The Buru mountain pigeon is one of four species in the mountain pigeon genus Gymnophaps, which is found in Melanesia and the Maluku Islands. It forms a superspecies with the other species in the genus. Within its family, the genus Gymnophaps is sister to Lopholaimus, and these two together form a clade sister to Hemiphaga. The Seram mountain pigeon was previously considered to be a subspecies of the Buru mountain pigeon, but was split on the basis of differences in appearance in 2007 by Frank Rheindt and Robert Hutchinson. The Buru mountain pigeon is now treated as having no subspecies.

== Description ==
The Buru mountain pigeon is a medium-sized pigeon with a slender build, and long wings and tail, measuring 33–38.5 cm long. Adult males have blue-grey crowns, napes, and hindnecks, with darker mantles. The rest of the upperparts are slightly glossy dark slate-grey. The flight feathers on the wings and tail are greenish-black, while the primaries and the ends of the flight feathers on the tail have narrow pale fringes. The face, throat, and upper breast are white to pale buff-pink, while the belly is buff-pink. The feathers on the upper leg are pale buff. The iris is grey, pale brown or yellow, with a red or orange outer ring. The beak is ashy-yellow with a red base, and the legs are purplish to brownish-red. The species shows slight sexual dimorphism, with females being smaller on average and having more wine on the breast, along with dark blackish-red bills and ceres. Juveniles have browner upperparts, dusky mottling on the throat and breast, and more ochre on the belly. They also have a white-tipped grey bill, a dull red cere, and dull red legs.

=== Vocalisations ===
The Buru mountain pigeon's vocalisations are unknown, but it is likely silent most of the time like other Gymnophaps pigeons.

== Distribution and habitat ==
The Buru mountain pigeon is endemic to Buru in the Maluku Islands. It mainly inhabits hill and montane forests, and occasionally visits lowland disturbed forests to feed. It has been recorded at elevations of 0–2060 m, but mainly occurs at 650–1760 m.
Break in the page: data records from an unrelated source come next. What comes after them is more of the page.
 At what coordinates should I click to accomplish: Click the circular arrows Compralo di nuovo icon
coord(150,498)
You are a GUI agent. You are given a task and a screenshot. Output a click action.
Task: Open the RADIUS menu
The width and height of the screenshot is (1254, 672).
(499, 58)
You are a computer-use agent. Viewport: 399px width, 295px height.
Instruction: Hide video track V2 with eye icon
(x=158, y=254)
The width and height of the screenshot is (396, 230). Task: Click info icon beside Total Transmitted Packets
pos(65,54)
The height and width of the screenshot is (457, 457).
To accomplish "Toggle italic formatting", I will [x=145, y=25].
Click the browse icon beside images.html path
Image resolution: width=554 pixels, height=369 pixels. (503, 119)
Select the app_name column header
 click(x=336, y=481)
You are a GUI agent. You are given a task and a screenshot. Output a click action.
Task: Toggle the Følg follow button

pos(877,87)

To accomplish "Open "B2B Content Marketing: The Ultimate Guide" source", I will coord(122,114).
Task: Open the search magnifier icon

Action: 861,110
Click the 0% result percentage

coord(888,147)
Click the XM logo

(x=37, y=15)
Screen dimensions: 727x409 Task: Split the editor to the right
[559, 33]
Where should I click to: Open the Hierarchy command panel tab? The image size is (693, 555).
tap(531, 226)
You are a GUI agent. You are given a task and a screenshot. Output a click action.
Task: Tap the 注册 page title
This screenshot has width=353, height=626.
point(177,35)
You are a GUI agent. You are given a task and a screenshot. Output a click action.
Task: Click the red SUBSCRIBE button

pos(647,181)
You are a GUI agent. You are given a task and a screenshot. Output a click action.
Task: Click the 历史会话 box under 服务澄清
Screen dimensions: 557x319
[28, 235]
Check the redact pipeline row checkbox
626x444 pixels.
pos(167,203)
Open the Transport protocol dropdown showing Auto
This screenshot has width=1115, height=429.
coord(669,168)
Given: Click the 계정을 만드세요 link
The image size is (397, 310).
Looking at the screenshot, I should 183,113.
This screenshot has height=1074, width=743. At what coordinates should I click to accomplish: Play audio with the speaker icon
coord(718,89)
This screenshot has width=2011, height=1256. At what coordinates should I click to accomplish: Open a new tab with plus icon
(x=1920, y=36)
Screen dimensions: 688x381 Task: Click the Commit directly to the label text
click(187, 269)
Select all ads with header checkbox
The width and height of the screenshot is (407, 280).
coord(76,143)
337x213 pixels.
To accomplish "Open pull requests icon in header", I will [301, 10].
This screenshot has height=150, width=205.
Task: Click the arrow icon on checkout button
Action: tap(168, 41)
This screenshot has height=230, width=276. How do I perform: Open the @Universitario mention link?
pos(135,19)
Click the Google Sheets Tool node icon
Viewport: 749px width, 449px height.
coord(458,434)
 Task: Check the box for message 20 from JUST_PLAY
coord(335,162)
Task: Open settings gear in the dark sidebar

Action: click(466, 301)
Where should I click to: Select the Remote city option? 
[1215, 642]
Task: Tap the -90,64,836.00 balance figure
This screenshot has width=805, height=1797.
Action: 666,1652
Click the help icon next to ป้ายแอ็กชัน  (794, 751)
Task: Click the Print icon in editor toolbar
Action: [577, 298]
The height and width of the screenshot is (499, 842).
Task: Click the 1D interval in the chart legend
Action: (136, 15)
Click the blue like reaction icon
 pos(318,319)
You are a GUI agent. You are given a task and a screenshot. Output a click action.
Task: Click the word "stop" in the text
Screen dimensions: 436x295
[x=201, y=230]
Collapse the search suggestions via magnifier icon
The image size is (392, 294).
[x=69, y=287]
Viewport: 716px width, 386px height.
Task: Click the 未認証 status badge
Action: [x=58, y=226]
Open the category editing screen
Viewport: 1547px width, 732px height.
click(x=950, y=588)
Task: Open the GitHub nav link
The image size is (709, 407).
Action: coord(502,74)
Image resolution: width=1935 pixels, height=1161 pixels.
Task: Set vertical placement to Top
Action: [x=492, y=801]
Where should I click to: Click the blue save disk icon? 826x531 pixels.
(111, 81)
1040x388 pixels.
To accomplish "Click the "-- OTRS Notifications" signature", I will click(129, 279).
== Behaviour and ecology ==
Buru mountain pigeon usually occurs alone or in pairs, and in small flocks with up to 11 birds from October to December. During other parts of the year, it may also form larger groups. It roosts high in the mountains, and flies to the lowlands in the morning to feed, returning to the roosts in the evening. The species is frugivorous and most likely feeds on fruit in the canopy. It has been observed visiting coastal fruiting trees. The breeding season may be from October to December.

== Status ==
The Buru mountain pigeon is listed as being of least concern by the International Union for Conservation of Nature (IUCN) on the IUCN Red List due to a sufficiently large range and a stable population. A 1989 estimate placed its population at 43,000 individuals, and the population is currently estimated to number 20,000–49,999 birds. Montane forests throughout its range are relatively undisturbed, and the species does not seem to face any significant threats.